[Stored items]
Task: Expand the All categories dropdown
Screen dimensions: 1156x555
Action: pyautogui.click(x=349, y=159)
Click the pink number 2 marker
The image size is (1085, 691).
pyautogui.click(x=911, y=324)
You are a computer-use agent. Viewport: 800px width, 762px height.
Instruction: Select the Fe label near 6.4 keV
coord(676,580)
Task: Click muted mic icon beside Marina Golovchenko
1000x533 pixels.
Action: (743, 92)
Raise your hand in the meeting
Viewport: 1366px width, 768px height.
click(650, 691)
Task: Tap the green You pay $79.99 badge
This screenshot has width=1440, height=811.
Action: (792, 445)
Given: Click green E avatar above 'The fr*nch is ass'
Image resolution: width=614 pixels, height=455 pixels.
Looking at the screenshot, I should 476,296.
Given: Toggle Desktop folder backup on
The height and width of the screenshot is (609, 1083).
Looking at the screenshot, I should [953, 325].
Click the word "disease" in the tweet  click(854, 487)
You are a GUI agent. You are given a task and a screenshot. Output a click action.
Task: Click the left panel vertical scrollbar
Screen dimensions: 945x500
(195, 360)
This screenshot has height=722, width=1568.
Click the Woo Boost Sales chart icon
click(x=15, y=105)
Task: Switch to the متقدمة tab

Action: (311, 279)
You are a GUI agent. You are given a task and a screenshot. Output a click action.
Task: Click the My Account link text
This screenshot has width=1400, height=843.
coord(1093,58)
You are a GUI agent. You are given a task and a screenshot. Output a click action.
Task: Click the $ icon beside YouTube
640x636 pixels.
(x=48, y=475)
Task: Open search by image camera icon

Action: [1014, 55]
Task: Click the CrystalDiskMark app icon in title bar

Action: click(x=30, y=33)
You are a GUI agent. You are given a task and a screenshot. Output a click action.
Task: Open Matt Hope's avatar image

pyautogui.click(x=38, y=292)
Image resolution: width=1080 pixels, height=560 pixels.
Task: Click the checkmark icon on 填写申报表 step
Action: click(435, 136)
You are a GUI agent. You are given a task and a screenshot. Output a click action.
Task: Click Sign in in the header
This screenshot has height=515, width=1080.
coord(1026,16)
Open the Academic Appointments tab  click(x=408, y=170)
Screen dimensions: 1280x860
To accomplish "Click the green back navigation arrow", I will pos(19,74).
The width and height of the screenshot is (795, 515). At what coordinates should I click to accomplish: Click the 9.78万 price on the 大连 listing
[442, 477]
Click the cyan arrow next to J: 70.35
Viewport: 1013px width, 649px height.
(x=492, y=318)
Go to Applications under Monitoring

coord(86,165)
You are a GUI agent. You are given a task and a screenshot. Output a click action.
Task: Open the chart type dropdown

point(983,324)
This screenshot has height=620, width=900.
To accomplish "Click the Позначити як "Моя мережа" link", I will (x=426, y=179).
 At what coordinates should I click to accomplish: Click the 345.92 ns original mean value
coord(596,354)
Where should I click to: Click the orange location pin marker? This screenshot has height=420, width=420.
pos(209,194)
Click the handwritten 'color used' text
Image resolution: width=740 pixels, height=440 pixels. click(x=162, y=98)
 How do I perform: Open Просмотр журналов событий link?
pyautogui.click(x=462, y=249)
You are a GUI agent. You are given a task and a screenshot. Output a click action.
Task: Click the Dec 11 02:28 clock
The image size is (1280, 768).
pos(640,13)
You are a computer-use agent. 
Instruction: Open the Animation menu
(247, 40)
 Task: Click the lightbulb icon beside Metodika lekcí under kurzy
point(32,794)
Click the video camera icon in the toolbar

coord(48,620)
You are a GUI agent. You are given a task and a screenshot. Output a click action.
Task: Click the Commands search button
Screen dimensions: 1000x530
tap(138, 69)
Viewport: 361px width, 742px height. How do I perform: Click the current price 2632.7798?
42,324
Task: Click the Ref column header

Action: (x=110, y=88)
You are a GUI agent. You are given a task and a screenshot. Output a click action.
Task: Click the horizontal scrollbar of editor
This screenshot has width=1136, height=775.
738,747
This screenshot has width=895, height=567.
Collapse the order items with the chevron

__Problem to solve__:
So that nothing differs from the original, transcribe all of the records above.

__Task solution__:
Task: Expand the All categories dropdown
Screen dimensions: 1156x555
Action: pyautogui.click(x=349, y=159)
Click the pink number 2 marker
The image size is (1085, 691).
pyautogui.click(x=911, y=324)
You are a computer-use agent. Viewport: 800px width, 762px height.
Instruction: Select the Fe label near 6.4 keV
coord(676,580)
Task: Click muted mic icon beside Marina Golovchenko
1000x533 pixels.
Action: (743, 92)
Raise your hand in the meeting
Viewport: 1366px width, 768px height.
click(650, 691)
Task: Tap the green You pay $79.99 badge
This screenshot has width=1440, height=811.
Action: (792, 445)
Given: Click green E avatar above 'The fr*nch is ass'
Image resolution: width=614 pixels, height=455 pixels.
Looking at the screenshot, I should 476,296.
Given: Toggle Desktop folder backup on
The height and width of the screenshot is (609, 1083).
Looking at the screenshot, I should [953, 325].
Click the word "disease" in the tweet  click(854, 487)
You are a GUI agent. You are given a task and a screenshot. Output a click action.
Task: Click the left panel vertical scrollbar
Screen dimensions: 945x500
(195, 360)
This screenshot has height=722, width=1568.
Click the Woo Boost Sales chart icon
click(x=15, y=105)
Task: Switch to the متقدمة tab

Action: (311, 279)
You are a GUI agent. You are given a task and a screenshot. Output a click action.
Task: Click the My Account link text
This screenshot has width=1400, height=843.
coord(1093,58)
You are a GUI agent. You are given a task and a screenshot. Output a click action.
Task: Click the $ icon beside YouTube
640x636 pixels.
(x=48, y=475)
Task: Open search by image camera icon

Action: [1014, 55]
Task: Click the CrystalDiskMark app icon in title bar

Action: click(x=30, y=33)
You are a GUI agent. You are given a task and a screenshot. Output a click action.
Task: Open Matt Hope's avatar image

pyautogui.click(x=38, y=292)
Image resolution: width=1080 pixels, height=560 pixels.
Task: Click the checkmark icon on 填写申报表 step
Action: click(435, 136)
You are a GUI agent. You are given a task and a screenshot. Output a click action.
Task: Click Sign in in the header
This screenshot has height=515, width=1080.
coord(1026,16)
Open the Academic Appointments tab  click(x=408, y=170)
Screen dimensions: 1280x860
To accomplish "Click the green back navigation arrow", I will pos(19,74).
The width and height of the screenshot is (795, 515). At what coordinates should I click to accomplish: Click the 9.78万 price on the 大连 listing
[442, 477]
Click the cyan arrow next to J: 70.35
Viewport: 1013px width, 649px height.
(x=492, y=318)
Go to Applications under Monitoring

coord(86,165)
You are a GUI agent. You are given a task and a screenshot. Output a click action.
Task: Open the chart type dropdown

point(983,324)
This screenshot has height=620, width=900.
To accomplish "Click the Позначити як "Моя мережа" link", I will (x=426, y=179).
 At what coordinates should I click to accomplish: Click the 345.92 ns original mean value
coord(596,354)
Where should I click to: Click the orange location pin marker? This screenshot has height=420, width=420.
pos(209,194)
Click the handwritten 'color used' text
Image resolution: width=740 pixels, height=440 pixels. click(x=162, y=98)
 How do I perform: Open Просмотр журналов событий link?
pyautogui.click(x=462, y=249)
You are a GUI agent. You are given a task and a screenshot. Output a click action.
Task: Click the Dec 11 02:28 clock
The image size is (1280, 768).
pos(640,13)
You are a computer-use agent. 
Instruction: Open the Animation menu
(247, 40)
 Task: Click the lightbulb icon beside Metodika lekcí under kurzy
point(32,794)
Click the video camera icon in the toolbar

coord(48,620)
You are a GUI agent. You are given a task and a screenshot. Output a click action.
Task: Click the Commands search button
Screen dimensions: 1000x530
tap(138, 69)
Viewport: 361px width, 742px height. How do I perform: Click the current price 2632.7798?
42,324
Task: Click the Ref column header

Action: (x=110, y=88)
You are a GUI agent. You are given a task and a screenshot. Output a click action.
Task: Click the horizontal scrollbar of editor
This screenshot has width=1136, height=775.
738,747
This screenshot has width=895, height=567.
Collapse the order items with the chevron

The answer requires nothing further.